Count the lines in the items below that contain the string "Task", treating uppercase and lowercase as different, and report only that number.
── Extracted entries
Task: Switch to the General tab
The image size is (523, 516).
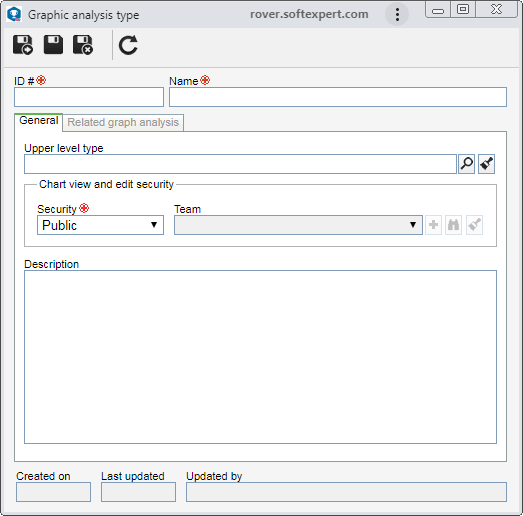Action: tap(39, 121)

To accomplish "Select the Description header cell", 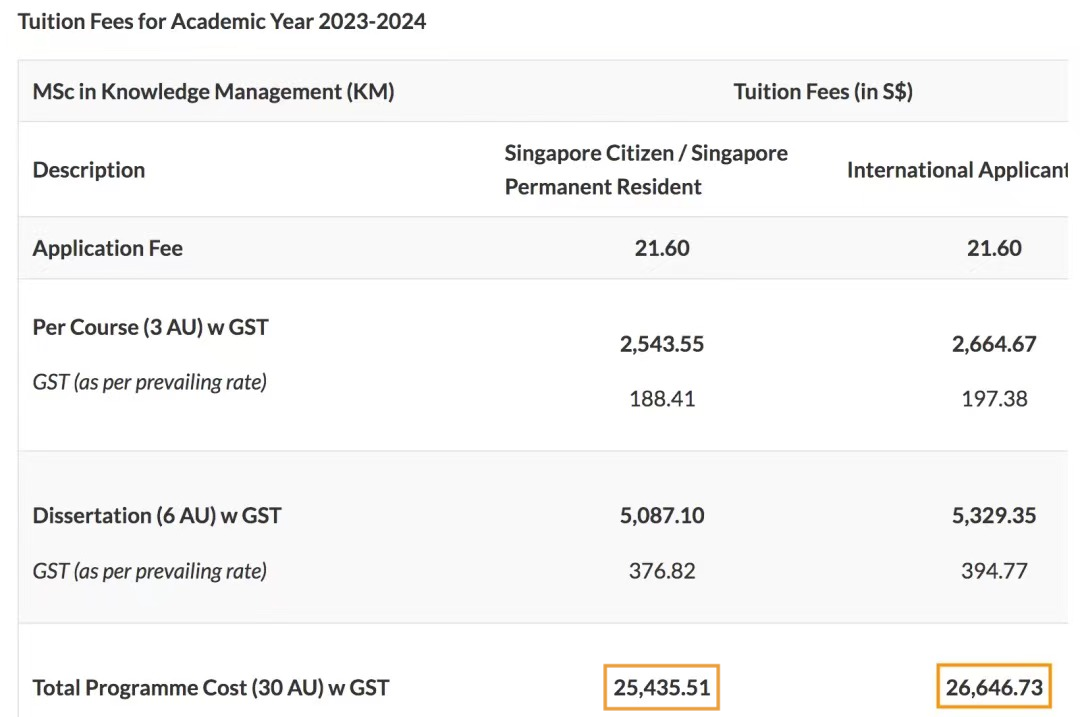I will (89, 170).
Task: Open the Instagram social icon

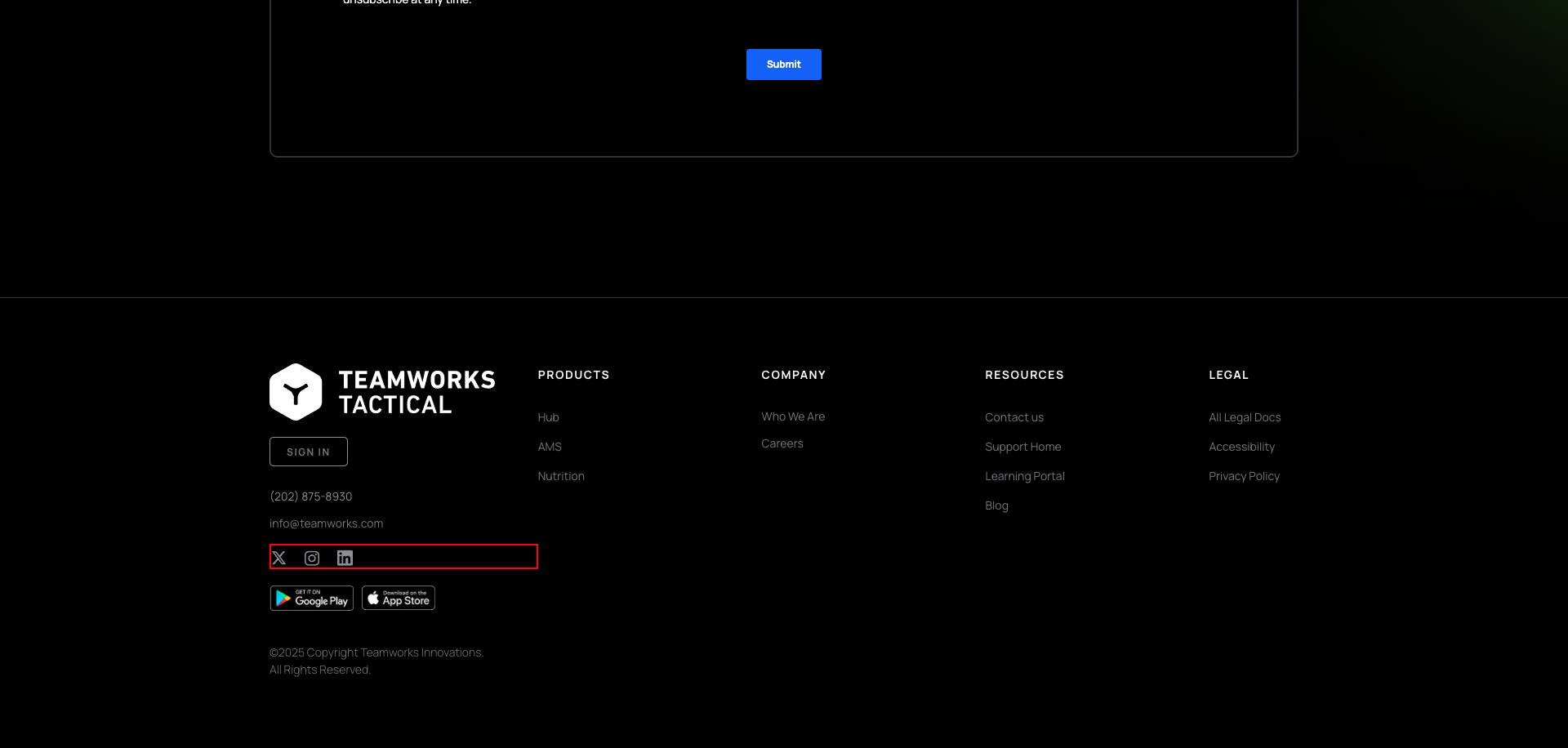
────
[Solution to this exercise]: 2